Stored records
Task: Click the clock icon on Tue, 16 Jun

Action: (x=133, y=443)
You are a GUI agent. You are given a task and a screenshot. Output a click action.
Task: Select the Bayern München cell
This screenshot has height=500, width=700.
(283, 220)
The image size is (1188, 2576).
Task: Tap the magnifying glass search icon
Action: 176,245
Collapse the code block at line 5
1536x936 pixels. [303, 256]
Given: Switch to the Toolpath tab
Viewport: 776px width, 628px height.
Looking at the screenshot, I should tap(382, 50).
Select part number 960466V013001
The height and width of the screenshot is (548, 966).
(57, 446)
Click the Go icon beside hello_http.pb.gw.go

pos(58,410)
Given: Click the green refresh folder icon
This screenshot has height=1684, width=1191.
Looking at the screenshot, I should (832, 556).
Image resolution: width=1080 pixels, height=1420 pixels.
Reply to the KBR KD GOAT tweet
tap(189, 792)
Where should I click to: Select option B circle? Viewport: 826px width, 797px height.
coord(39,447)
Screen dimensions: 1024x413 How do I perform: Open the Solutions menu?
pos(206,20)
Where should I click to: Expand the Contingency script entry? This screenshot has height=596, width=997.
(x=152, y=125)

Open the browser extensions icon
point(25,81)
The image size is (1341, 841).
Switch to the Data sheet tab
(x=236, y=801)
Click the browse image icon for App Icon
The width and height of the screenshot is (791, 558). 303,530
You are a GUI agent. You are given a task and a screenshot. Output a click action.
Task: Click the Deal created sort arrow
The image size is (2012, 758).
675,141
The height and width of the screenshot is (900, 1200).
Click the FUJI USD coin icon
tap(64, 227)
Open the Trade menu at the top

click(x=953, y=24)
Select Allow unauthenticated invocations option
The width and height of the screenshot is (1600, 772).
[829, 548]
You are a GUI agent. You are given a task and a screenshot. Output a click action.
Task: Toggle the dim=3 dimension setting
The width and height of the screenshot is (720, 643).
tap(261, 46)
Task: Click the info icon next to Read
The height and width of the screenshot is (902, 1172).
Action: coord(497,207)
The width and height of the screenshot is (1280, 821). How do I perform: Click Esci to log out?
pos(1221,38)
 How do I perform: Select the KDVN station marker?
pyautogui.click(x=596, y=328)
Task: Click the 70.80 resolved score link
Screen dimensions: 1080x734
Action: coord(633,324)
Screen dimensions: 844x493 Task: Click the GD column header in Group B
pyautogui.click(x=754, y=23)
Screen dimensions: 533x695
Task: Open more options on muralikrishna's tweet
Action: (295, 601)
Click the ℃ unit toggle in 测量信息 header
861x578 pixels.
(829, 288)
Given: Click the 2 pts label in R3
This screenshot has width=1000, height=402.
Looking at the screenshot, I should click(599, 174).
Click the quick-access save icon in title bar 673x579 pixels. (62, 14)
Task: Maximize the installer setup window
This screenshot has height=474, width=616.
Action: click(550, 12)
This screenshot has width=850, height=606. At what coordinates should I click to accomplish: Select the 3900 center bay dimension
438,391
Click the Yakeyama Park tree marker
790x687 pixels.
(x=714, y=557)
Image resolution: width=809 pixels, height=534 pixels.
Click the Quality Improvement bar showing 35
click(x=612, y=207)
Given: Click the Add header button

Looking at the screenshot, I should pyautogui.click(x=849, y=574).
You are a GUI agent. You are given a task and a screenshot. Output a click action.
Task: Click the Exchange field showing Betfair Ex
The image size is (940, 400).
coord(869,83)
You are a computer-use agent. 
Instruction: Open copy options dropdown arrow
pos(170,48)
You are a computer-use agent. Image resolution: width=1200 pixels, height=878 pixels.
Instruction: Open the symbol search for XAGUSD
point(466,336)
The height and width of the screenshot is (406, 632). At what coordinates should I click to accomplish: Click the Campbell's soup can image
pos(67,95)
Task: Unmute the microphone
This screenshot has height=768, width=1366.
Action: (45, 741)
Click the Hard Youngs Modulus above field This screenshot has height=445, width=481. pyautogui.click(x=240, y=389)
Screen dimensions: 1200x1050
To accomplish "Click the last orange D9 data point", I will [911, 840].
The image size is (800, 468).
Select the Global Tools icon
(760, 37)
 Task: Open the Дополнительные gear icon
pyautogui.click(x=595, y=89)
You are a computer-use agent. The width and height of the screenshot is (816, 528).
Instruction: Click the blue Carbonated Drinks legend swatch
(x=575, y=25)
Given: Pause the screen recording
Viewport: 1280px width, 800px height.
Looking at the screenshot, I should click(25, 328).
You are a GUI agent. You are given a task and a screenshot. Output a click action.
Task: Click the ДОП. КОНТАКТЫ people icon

> _PROBLEM REQUIREMENTS_
From the data above, copy every line where "computer" appears.

> _EXERCISE SOLUTION_
You are a computer-use agent. 
You are a computer-use agent. Image resolution: width=1200 pixels, height=878 pixels.
You are a computer-use agent. The width and height of the screenshot is (816, 528).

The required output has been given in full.